*** Available data ***

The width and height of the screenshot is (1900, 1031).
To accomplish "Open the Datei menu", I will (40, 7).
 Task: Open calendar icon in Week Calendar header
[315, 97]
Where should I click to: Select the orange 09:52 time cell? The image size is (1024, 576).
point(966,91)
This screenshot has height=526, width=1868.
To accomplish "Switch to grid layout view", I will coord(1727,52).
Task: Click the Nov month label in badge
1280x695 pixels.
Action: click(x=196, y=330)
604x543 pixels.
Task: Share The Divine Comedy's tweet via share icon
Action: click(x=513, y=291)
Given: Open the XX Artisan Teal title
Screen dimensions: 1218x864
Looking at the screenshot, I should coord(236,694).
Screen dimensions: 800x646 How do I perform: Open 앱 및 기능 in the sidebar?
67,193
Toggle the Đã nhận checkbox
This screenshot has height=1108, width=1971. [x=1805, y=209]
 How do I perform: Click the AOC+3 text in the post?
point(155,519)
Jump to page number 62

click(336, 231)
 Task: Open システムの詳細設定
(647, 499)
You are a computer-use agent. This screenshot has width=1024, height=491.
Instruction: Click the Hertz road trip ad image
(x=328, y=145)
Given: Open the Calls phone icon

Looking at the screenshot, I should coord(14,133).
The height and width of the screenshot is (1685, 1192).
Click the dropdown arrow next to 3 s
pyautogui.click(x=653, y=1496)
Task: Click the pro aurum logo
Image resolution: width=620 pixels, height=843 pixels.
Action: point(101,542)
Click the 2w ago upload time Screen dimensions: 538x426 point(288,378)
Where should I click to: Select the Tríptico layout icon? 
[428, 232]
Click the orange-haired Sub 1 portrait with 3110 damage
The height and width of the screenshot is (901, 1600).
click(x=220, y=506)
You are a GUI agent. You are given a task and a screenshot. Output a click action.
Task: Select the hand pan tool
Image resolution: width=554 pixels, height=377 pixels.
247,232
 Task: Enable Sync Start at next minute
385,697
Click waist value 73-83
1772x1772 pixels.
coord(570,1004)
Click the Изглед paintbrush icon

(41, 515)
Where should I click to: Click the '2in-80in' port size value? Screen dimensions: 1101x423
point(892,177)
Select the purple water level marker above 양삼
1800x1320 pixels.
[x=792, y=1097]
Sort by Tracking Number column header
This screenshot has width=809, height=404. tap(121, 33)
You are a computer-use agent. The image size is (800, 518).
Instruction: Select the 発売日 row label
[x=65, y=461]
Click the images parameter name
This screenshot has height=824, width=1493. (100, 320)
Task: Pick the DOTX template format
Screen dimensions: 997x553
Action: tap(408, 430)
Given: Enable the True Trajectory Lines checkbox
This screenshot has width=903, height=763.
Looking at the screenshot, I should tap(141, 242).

*** End of Available data ***

> **Assignment**
Starting at the line in the records above that contains "Task: Enable Sync Start at next minute", output every line up to and including the last one, with nothing added.

> **Answer to this task**
 Task: Enable Sync Start at next minute
385,697
Click waist value 73-83
1772x1772 pixels.
coord(570,1004)
Click the Изглед paintbrush icon

(41, 515)
Where should I click to: Click the '2in-80in' port size value? Screen dimensions: 1101x423
point(892,177)
Select the purple water level marker above 양삼
1800x1320 pixels.
[x=792, y=1097]
Sort by Tracking Number column header
This screenshot has width=809, height=404. tap(121, 33)
You are a computer-use agent. The image size is (800, 518).
Instruction: Select the 発売日 row label
[x=65, y=461]
Click the images parameter name
This screenshot has height=824, width=1493. (100, 320)
Task: Pick the DOTX template format
Screen dimensions: 997x553
Action: tap(408, 430)
Given: Enable the True Trajectory Lines checkbox
This screenshot has width=903, height=763.
Looking at the screenshot, I should tap(141, 242).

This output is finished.